Updated: Nov 19, 2021
CL and RB are both off about 12% since our Oct 25 short call.
CL is coming up on the top of its rising white channel – a potential turning point. It’s probably close enough to be shorted here at 85.23.
I’ve been skeptical of oil’s rally for quite some time, observing almost a year ago [see: Don’t Ignore Inflation] that the YoY price rise would drive inflation well above the Fed’s target range.
Frankly, I’m surprised that it took investors this long to get nervous nervous. IMO, the Fed’s “transitory” story was cockeyed from the start.
As we approach an important inflection point — our 73.50 target — the question shifts to how much further oil/gas prices need to go in order to put the inflation monster back under the bed.
continued for members…Remember, CL has broken out above a very long term channel top. The 73.50 target represents a backtest of that channel.
There are two ways to look at this. If the recent breakout was just a trick to keep stocks rising into OPEX or month-end or year-end, then okay. I get it. Fooled me again. Much more downside ahead.

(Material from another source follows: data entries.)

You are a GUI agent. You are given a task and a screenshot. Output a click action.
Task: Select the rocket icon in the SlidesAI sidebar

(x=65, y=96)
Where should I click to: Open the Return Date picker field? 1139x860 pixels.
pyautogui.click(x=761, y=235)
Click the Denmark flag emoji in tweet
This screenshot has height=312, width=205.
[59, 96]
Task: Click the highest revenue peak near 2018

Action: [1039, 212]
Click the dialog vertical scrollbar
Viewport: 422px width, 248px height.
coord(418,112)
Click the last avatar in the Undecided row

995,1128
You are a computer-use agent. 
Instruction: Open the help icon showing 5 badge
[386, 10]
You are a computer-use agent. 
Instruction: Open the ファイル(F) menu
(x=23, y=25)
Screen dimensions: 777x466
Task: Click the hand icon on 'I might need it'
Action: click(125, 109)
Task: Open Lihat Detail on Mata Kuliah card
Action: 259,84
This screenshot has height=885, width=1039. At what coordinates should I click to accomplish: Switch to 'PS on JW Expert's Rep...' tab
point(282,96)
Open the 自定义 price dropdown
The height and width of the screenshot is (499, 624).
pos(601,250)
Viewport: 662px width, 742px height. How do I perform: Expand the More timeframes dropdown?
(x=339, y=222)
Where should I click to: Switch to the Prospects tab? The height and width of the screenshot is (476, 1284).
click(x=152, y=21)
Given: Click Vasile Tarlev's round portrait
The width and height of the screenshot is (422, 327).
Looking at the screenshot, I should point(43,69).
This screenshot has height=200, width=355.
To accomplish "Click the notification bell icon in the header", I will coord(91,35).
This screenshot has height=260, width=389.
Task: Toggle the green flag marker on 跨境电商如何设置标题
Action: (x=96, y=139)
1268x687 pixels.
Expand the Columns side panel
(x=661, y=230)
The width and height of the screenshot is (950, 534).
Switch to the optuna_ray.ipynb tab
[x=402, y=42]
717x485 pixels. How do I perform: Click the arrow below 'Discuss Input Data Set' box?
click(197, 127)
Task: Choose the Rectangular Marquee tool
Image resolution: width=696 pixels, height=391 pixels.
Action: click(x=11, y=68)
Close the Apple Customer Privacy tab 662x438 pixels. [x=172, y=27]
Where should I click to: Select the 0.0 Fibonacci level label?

But, if the supercomputers have run the numbers and holding oil at 73.50ish through November and December will take enough heat off CPI, when it’ll probably flatline right there. The key, remember, is gas more so than oil. 
It’s too early to say precisely, but this 12.8% drop (so far) in RBOB should put the YoY delta in gas prices at about 61% for November, with December coming in at around 45% if prices level off here. Every month it holds steady, RB gets that much closer to a YoY unch. At some point, that will make enough of a difference to offset some of the other non-energy inflationary pressures.
I think the threshold will be around 35-40% YoY, but we’ll see. I’d keep my bets short term.
The trick is to keep interest rates from breaking out, which means the Fed has to put the brakes on inflation right here and now.